● PROVIDED DATA:
================================
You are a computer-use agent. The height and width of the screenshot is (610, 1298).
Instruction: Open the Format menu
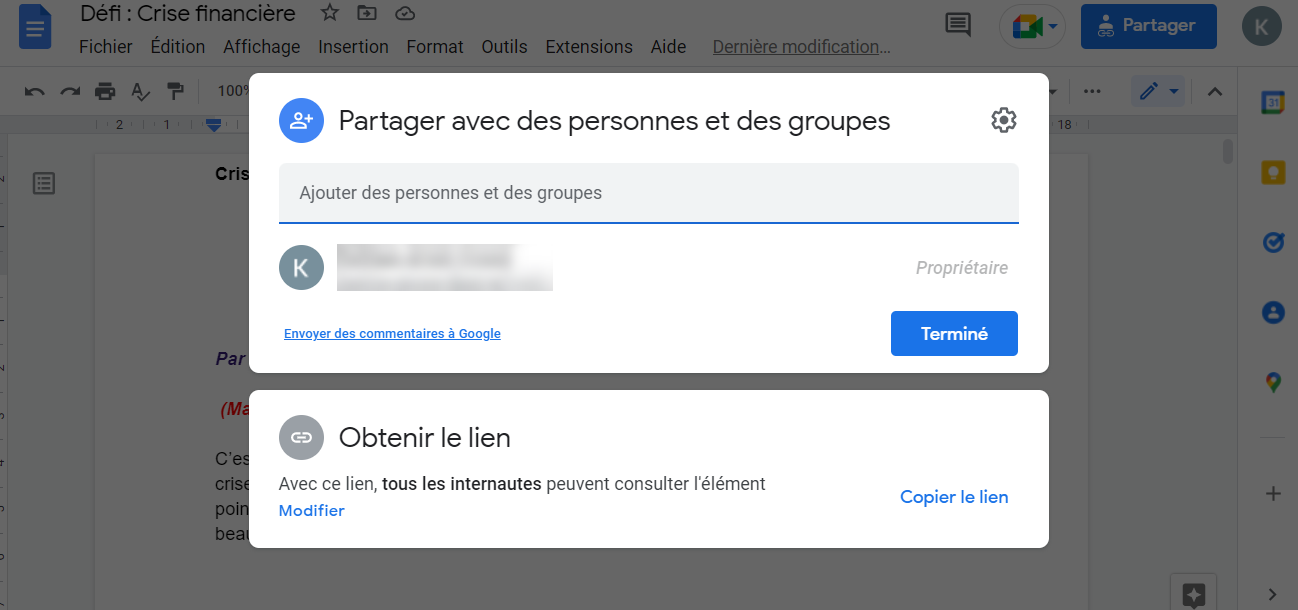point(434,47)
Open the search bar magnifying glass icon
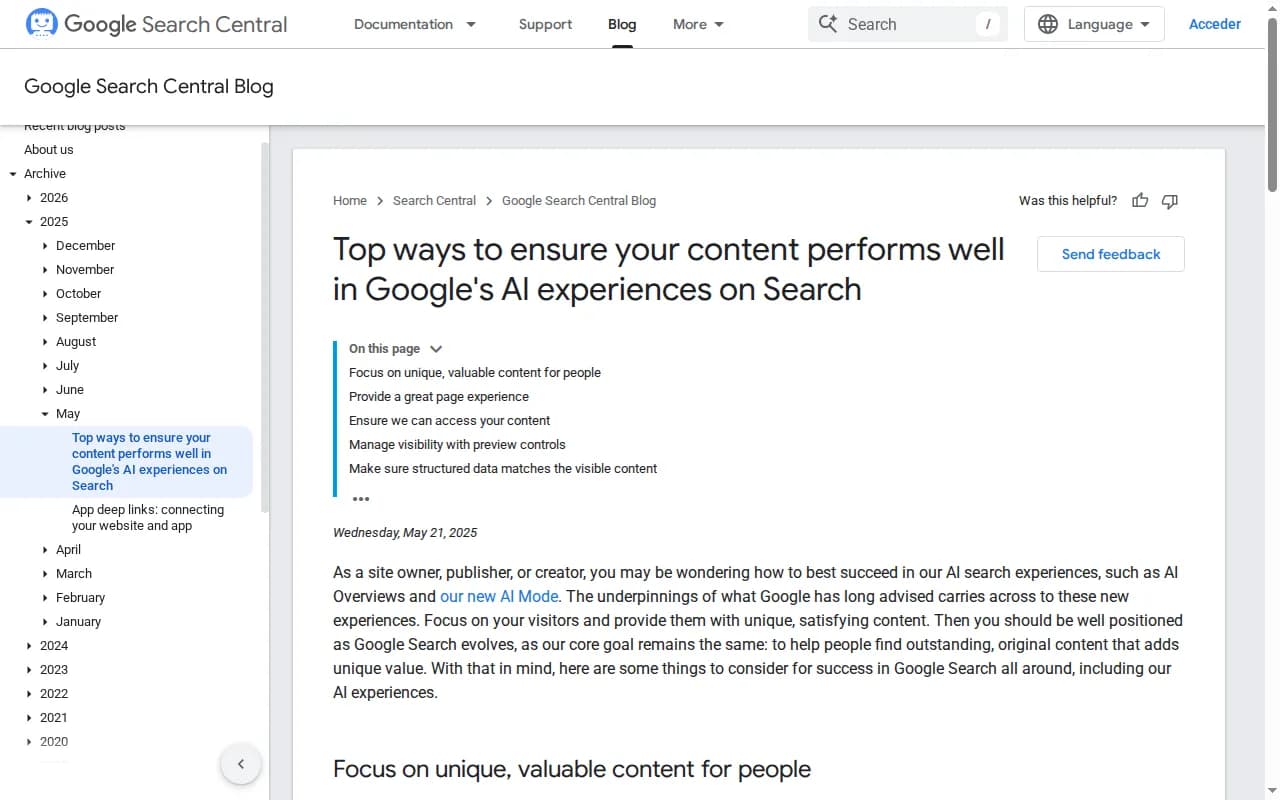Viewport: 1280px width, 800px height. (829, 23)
================================
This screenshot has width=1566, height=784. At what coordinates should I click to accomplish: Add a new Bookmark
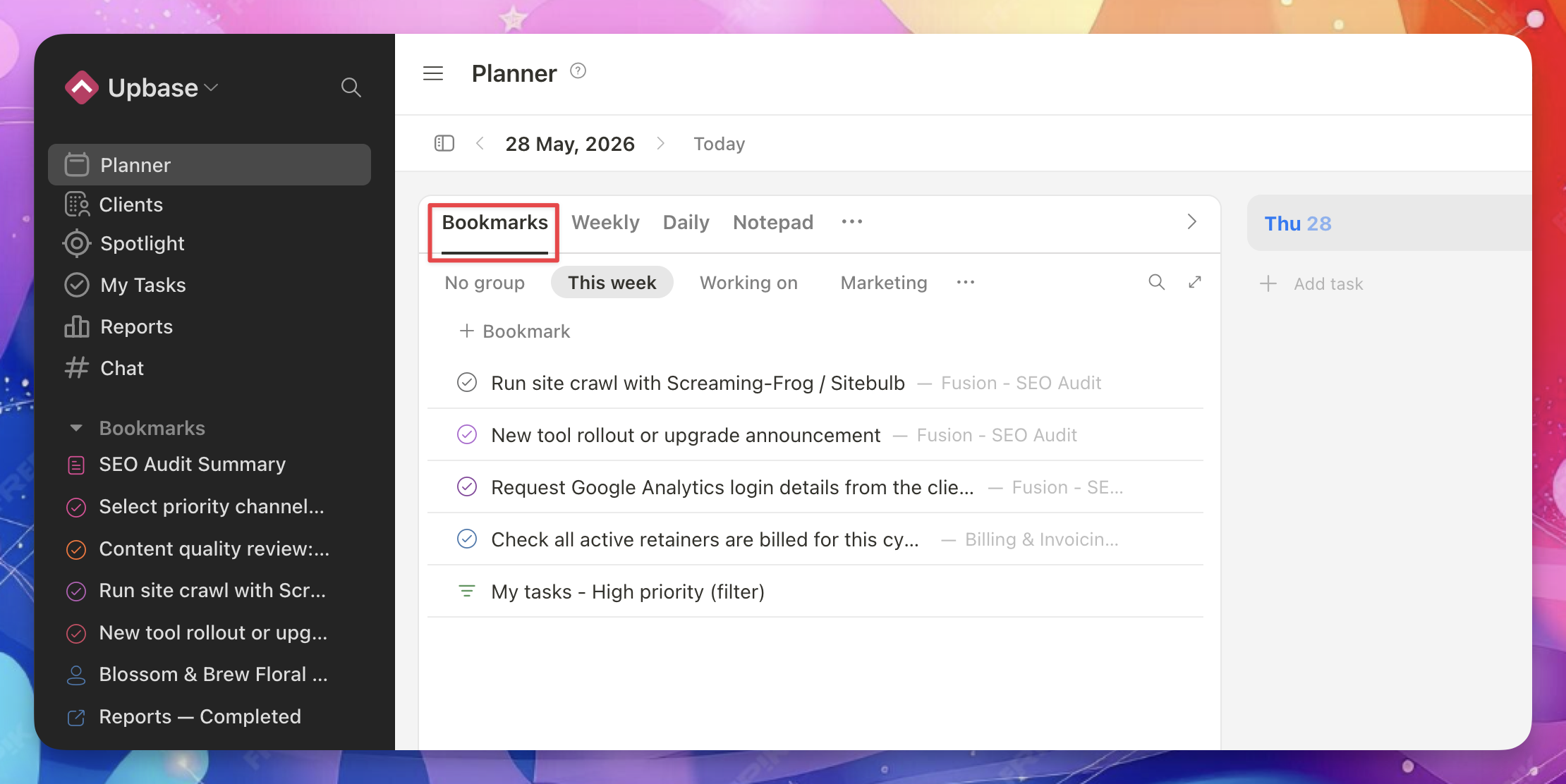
================================
● DIRECTIONS FOR THIS TASK: Within the listing above, filter for lines holding the string "screenshot" and copy each one.

● TASK OUTPUT:
You are a computer-use agent. The height and width of the screenshot is (610, 1298).
This screenshot has width=1566, height=784. At what coordinates should I click to accomplish: Add a new Bookmark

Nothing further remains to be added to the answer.